You can try something similar by finding Police Departments that contain the string BLOOMINGDALE and cleaning them up with the strip function, if you want to.
In [12]:
df['Police Department'][df['Police Department'].str.contains('BLOOMINGDALE')]
Out[12]:
Once our 'County Name' field is cleaned, we can filter the table by its values, returning a view of the DataFrame that only shows rows with accidents that happened in Passaic County, with a comparison using ==.
In [13]:
df[df['County Name']=='PASSAIC']
Out[13]:
If we're confident the 'County Name' column is as clean as it's going to be, we can turn to others. What do we see when we look at the unique values in the 'Police Dept Code' column with the .unique() method?
In [14]:
df['Police Dept Code'].unique()
Out[14]:
If we filter the column for the police departments that use '99' as their code, we'll see their names are not unique (of course).

Short exercise A:
Translate the last sentence of the pandas walkthrough into Spanish: "If we filter the column for the police departments that use '99' as their code, we'll see their names are not unique (of course)."

Records shown:
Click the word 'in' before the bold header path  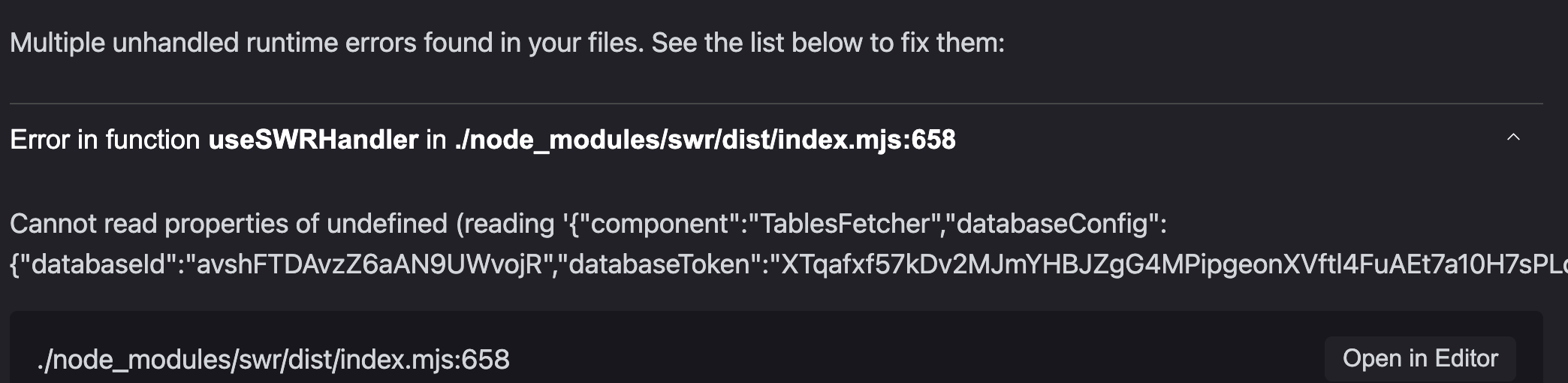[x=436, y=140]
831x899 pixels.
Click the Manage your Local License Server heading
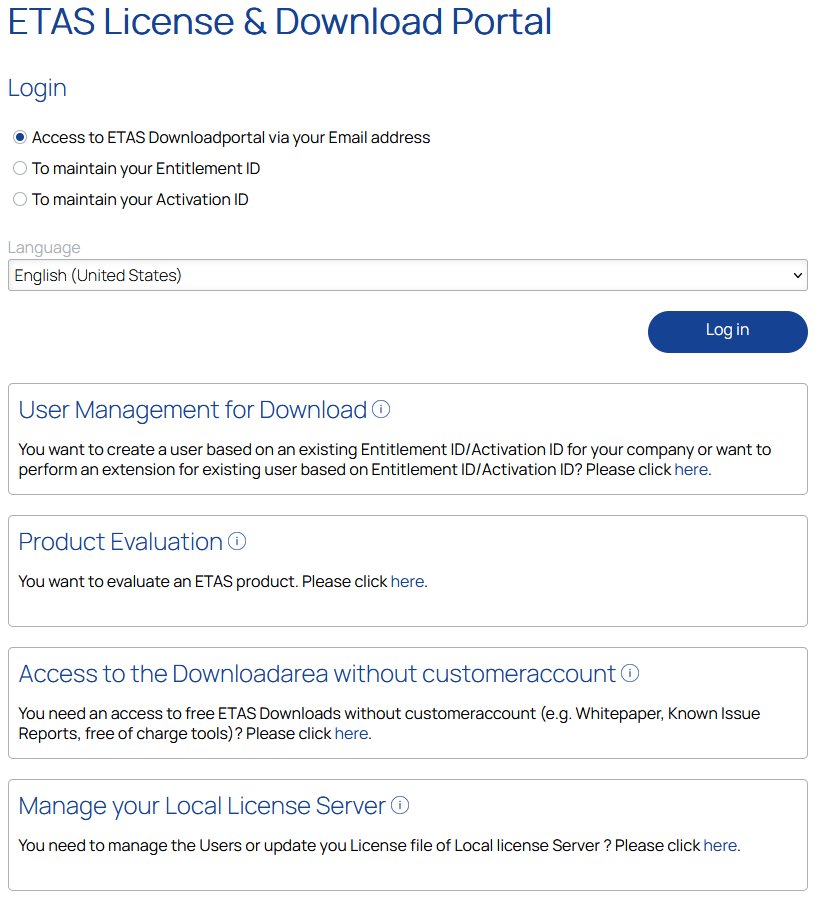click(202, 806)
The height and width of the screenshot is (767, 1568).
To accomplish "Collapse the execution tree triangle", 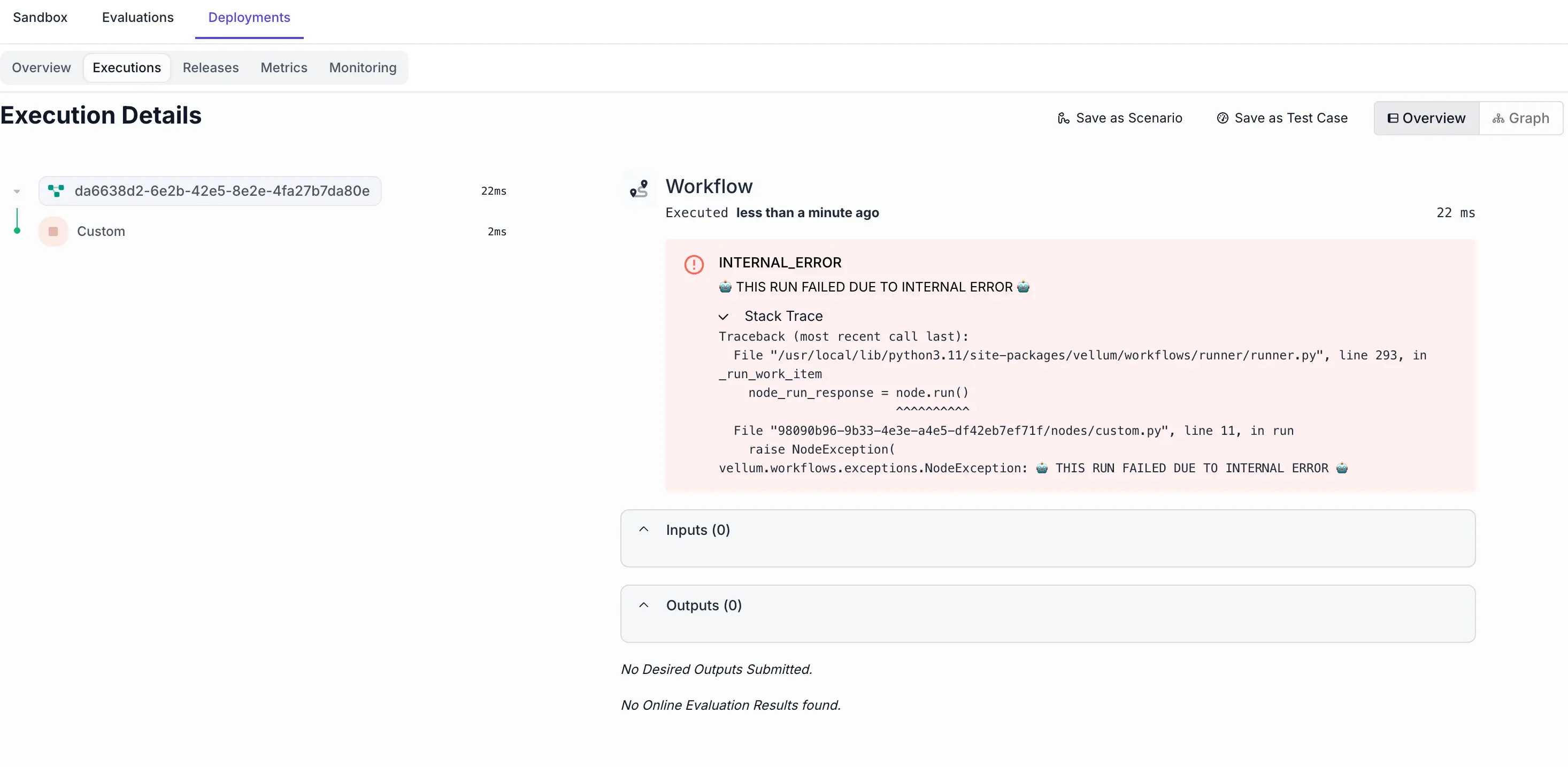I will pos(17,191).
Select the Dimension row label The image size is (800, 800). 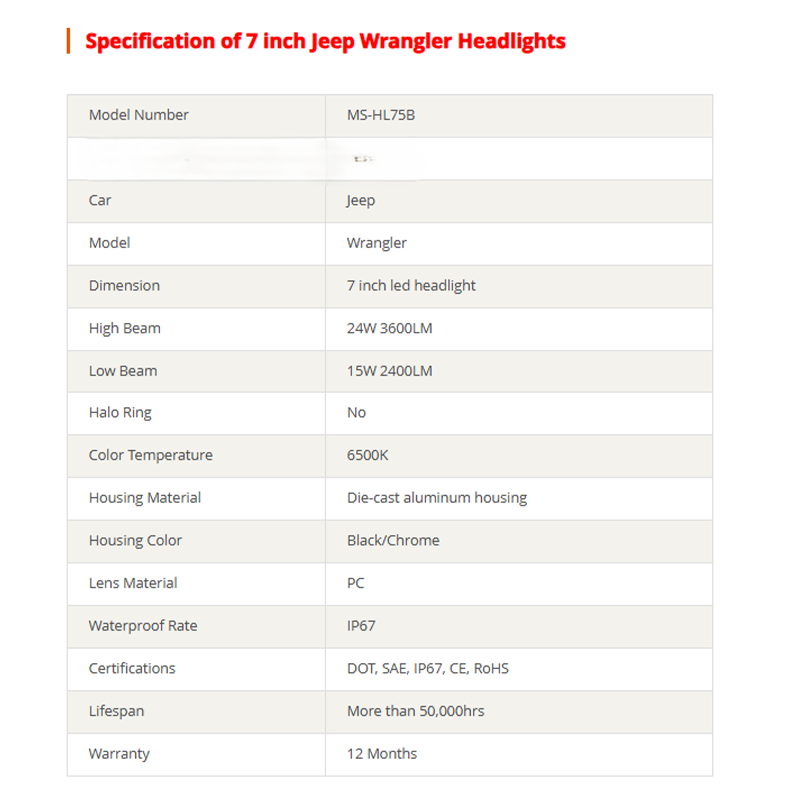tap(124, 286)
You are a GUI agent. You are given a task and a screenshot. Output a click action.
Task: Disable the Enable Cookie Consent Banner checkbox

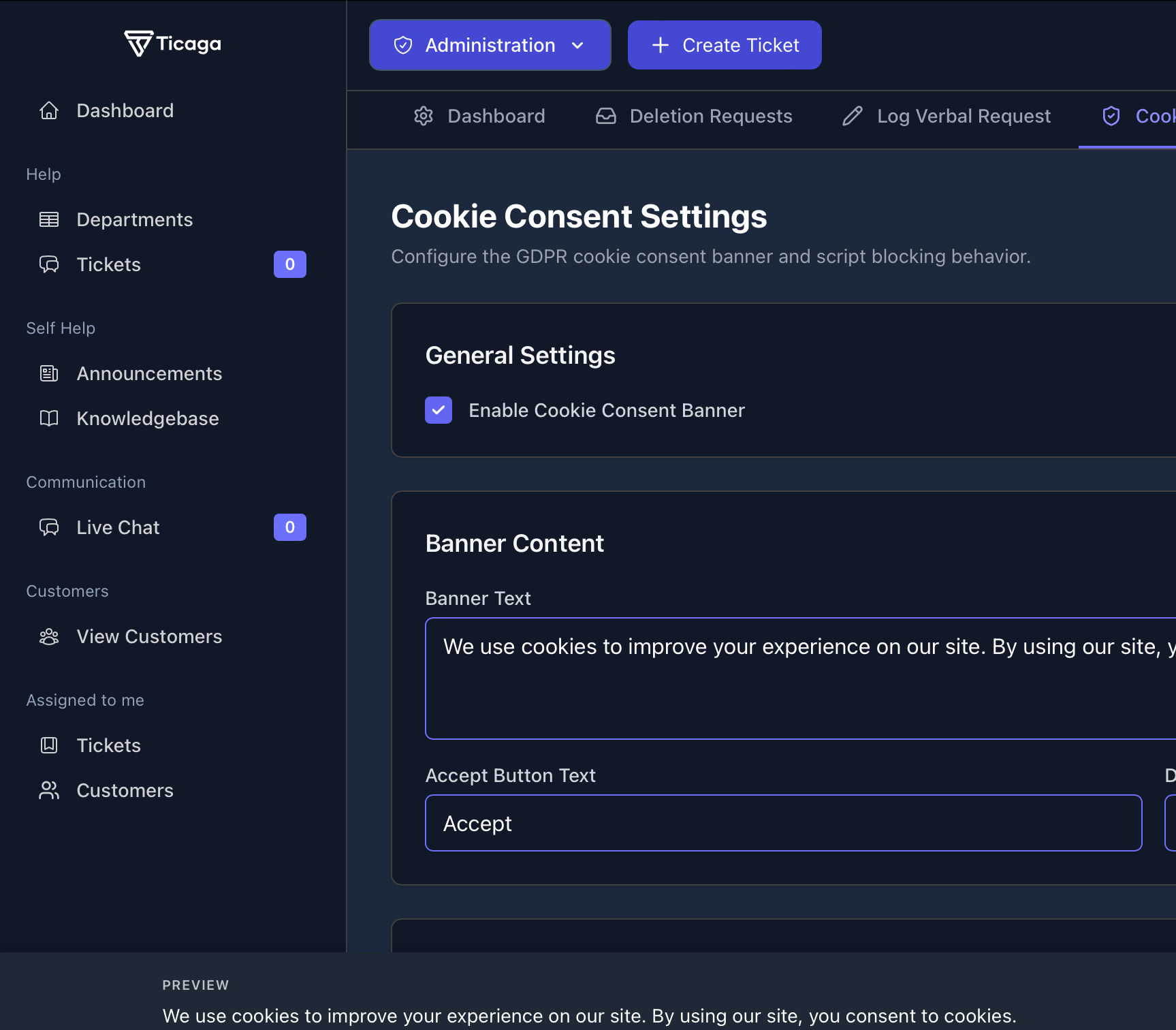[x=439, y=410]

Short exercise B:
Duplicate the records starting with the line that contains "You are a GUI" and going on through the end of the records. Leave the pictures out of your copy.

Full solution A:
Si filtramos la columna por los departamentos de policía que usan '99' como código, veremos que sus nombres no son únicos (por supuesto).

Full solution B:
You are a GUI agent. You are given a task and a screenshot. Output a click action.
Task: Disable the Enable Cookie Consent Banner checkbox

[x=439, y=410]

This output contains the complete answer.